* [ACTIVITY]:
The answer should contain every record below, output exactly.

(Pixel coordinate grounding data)
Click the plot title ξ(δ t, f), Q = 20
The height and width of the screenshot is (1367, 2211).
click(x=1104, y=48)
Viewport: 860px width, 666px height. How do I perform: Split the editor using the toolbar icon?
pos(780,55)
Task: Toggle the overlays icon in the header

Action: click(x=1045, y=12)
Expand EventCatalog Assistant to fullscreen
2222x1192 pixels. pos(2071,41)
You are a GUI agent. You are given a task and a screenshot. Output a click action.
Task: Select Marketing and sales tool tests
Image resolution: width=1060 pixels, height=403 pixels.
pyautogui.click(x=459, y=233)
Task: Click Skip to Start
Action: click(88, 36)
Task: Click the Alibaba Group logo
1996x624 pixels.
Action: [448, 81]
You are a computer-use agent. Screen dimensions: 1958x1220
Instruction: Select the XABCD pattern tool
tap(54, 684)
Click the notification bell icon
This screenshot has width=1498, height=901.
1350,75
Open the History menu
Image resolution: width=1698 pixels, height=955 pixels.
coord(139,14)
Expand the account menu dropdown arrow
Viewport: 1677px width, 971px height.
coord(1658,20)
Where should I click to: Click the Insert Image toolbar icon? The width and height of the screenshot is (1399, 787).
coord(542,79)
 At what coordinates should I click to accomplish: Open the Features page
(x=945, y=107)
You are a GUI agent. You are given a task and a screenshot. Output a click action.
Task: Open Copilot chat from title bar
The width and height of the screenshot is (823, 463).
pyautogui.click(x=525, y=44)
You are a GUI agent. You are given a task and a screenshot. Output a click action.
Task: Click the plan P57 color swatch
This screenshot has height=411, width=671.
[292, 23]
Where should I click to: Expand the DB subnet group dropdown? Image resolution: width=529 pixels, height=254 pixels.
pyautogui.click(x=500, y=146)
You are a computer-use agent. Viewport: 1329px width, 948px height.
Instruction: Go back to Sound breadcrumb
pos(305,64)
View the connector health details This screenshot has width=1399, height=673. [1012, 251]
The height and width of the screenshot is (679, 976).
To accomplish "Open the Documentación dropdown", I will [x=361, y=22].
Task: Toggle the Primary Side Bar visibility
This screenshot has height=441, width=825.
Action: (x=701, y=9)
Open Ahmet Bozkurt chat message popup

* [SOLUTION]:
Click the plot title ξ(δ t, f), Q = 20
The height and width of the screenshot is (1367, 2211).
click(x=1104, y=48)
Viewport: 860px width, 666px height. How do I perform: Split the editor using the toolbar icon?
pos(780,55)
Task: Toggle the overlays icon in the header

Action: click(x=1045, y=12)
Expand EventCatalog Assistant to fullscreen
2222x1192 pixels. pos(2071,41)
You are a GUI agent. You are given a task and a screenshot. Output a click action.
Task: Select Marketing and sales tool tests
Image resolution: width=1060 pixels, height=403 pixels.
pyautogui.click(x=459, y=233)
Task: Click Skip to Start
Action: click(88, 36)
Task: Click the Alibaba Group logo
1996x624 pixels.
Action: [448, 81]
You are a computer-use agent. Screen dimensions: 1958x1220
Instruction: Select the XABCD pattern tool
tap(54, 684)
Click the notification bell icon
This screenshot has width=1498, height=901.
1350,75
Open the History menu
Image resolution: width=1698 pixels, height=955 pixels.
coord(139,14)
Expand the account menu dropdown arrow
Viewport: 1677px width, 971px height.
coord(1658,20)
Where should I click to: Click the Insert Image toolbar icon? The width and height of the screenshot is (1399, 787).
coord(542,79)
 At what coordinates should I click to accomplish: Open the Features page
(x=945, y=107)
You are a GUI agent. You are given a task and a screenshot. Output a click action.
Task: Open Copilot chat from title bar
The width and height of the screenshot is (823, 463).
pyautogui.click(x=525, y=44)
You are a GUI agent. You are given a task and a screenshot. Output a click action.
Task: Click the plan P57 color swatch
This screenshot has height=411, width=671.
[292, 23]
Where should I click to: Expand the DB subnet group dropdown? Image resolution: width=529 pixels, height=254 pixels.
pyautogui.click(x=500, y=146)
You are a computer-use agent. Viewport: 1329px width, 948px height.
Instruction: Go back to Sound breadcrumb
pos(305,64)
View the connector health details This screenshot has width=1399, height=673. [1012, 251]
The height and width of the screenshot is (679, 976).
To accomplish "Open the Documentación dropdown", I will [x=361, y=22].
Task: Toggle the Primary Side Bar visibility
This screenshot has height=441, width=825.
Action: (x=701, y=9)
Open Ahmet Bozkurt chat message popup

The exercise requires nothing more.